Exercise aim:
The expected response consists solely of the lines from the line with "Click the Macgai" through the last line of the material below, copied exactly.

■ ■ ■ ■ ■

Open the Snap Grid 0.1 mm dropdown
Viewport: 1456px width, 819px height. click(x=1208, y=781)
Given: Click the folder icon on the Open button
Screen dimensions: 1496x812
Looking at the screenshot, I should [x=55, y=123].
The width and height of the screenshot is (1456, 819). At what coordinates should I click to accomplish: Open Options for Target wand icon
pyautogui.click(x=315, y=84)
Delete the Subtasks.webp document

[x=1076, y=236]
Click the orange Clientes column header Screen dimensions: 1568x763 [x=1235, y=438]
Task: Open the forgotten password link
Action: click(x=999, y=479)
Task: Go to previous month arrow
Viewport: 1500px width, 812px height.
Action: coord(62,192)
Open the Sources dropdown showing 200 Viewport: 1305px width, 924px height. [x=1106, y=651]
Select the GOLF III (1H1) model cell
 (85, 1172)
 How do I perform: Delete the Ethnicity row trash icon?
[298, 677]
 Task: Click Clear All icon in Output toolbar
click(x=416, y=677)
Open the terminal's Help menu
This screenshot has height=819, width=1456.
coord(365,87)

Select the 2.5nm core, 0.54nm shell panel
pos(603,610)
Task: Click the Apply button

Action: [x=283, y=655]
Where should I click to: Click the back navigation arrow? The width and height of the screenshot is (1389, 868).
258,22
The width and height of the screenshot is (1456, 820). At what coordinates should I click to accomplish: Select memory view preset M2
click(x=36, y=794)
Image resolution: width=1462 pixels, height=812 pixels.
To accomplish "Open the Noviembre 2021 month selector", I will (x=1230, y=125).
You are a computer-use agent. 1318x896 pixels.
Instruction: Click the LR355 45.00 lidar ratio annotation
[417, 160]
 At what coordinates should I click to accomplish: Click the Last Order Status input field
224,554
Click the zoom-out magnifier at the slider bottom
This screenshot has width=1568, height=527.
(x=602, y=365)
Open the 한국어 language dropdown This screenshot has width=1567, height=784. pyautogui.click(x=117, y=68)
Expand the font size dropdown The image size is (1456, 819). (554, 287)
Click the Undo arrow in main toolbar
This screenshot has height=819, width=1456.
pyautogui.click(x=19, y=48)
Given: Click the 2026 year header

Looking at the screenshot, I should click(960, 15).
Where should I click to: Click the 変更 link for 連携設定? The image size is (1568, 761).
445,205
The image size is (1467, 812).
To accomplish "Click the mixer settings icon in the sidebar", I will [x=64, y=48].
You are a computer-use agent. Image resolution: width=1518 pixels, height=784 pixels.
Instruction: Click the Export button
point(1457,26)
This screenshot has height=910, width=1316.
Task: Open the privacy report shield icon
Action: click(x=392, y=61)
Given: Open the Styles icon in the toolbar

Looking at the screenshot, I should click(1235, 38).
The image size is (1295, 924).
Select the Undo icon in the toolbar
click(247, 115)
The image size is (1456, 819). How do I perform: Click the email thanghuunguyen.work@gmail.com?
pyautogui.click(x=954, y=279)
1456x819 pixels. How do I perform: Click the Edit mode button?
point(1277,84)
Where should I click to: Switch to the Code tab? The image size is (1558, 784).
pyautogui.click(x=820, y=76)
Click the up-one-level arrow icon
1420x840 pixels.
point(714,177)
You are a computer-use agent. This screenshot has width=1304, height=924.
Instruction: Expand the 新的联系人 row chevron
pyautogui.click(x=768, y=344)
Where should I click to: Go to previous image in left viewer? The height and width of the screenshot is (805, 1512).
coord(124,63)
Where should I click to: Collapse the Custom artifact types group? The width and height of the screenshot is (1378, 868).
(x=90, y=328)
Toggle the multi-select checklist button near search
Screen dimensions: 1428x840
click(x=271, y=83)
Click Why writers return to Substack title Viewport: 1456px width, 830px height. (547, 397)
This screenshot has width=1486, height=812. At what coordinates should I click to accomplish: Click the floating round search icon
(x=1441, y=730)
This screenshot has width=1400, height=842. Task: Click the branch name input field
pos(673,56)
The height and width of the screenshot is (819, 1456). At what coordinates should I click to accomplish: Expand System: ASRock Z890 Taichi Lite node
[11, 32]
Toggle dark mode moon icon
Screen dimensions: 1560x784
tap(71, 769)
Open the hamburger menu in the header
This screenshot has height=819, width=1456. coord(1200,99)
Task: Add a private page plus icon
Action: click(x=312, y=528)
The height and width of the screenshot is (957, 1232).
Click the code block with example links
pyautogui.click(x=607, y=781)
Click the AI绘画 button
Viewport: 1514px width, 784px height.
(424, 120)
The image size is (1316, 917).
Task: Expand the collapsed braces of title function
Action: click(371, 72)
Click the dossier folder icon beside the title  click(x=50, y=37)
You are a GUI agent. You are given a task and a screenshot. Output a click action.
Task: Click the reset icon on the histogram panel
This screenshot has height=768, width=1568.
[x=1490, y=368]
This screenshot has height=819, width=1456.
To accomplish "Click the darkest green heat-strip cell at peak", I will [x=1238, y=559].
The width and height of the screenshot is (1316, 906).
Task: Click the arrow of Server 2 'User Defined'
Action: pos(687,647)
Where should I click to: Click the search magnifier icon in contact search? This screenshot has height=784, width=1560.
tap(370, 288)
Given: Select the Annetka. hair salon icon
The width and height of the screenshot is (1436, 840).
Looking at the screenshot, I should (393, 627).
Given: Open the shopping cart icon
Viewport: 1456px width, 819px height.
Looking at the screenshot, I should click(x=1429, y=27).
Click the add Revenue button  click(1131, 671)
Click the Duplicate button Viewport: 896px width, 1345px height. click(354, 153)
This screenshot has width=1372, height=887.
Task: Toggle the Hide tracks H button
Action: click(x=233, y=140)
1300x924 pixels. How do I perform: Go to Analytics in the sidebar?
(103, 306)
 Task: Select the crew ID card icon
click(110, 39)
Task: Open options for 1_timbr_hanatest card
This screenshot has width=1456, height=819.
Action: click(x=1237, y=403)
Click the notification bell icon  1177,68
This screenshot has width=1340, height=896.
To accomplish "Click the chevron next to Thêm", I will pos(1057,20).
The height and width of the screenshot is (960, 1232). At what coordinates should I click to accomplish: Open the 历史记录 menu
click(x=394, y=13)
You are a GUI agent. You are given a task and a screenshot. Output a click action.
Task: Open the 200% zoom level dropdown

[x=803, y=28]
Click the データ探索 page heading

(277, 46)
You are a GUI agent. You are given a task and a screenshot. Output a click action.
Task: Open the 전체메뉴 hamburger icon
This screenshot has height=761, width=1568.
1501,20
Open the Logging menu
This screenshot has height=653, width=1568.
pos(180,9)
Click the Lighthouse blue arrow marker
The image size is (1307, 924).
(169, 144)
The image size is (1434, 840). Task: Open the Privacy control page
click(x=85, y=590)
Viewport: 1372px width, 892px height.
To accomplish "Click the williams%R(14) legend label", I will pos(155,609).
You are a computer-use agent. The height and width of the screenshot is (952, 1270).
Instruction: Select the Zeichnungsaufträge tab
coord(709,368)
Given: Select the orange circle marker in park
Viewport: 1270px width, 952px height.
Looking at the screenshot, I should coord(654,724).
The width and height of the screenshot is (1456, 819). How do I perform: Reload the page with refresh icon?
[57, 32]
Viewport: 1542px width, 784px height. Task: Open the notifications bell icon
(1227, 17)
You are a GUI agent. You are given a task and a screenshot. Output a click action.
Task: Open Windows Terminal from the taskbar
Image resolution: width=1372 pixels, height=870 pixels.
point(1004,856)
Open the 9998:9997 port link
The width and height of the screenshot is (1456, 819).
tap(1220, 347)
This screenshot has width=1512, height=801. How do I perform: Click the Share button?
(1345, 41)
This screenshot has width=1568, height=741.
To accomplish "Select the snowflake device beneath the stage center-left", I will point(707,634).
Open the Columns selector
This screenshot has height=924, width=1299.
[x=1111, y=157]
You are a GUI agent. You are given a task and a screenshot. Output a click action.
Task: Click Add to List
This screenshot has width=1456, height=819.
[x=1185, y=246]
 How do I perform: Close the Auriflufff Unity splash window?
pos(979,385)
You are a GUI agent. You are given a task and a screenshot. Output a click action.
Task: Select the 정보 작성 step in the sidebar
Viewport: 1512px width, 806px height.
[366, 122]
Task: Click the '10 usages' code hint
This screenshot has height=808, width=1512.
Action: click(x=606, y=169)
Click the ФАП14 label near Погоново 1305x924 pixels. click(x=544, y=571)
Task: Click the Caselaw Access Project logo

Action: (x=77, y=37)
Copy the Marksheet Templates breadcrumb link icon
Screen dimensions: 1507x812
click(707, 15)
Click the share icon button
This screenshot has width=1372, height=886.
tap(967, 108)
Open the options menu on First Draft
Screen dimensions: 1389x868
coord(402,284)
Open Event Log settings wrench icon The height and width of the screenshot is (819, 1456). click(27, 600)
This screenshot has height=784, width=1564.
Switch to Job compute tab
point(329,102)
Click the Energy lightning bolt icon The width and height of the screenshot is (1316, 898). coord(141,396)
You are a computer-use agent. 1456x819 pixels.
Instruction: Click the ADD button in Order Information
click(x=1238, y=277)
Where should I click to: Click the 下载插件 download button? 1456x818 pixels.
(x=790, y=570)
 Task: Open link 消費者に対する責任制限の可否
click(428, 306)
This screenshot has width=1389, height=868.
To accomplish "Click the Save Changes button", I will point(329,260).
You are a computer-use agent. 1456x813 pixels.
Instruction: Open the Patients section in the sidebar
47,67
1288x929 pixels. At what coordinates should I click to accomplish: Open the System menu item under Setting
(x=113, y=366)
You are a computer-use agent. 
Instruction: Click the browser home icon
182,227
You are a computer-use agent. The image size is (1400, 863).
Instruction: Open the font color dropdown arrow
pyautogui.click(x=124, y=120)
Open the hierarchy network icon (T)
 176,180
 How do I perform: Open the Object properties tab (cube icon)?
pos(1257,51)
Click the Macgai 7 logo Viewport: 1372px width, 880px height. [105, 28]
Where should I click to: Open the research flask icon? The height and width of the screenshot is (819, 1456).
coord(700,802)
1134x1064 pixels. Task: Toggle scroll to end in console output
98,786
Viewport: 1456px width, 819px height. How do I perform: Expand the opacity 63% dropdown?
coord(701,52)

■ ■ ■ ■ ■

Worked solution:
Click the Macgai 7 logo Viewport: 1372px width, 880px height. [105, 28]
Where should I click to: Open the research flask icon? The height and width of the screenshot is (819, 1456).
coord(700,802)
1134x1064 pixels. Task: Toggle scroll to end in console output
98,786
Viewport: 1456px width, 819px height. How do I perform: Expand the opacity 63% dropdown?
coord(701,52)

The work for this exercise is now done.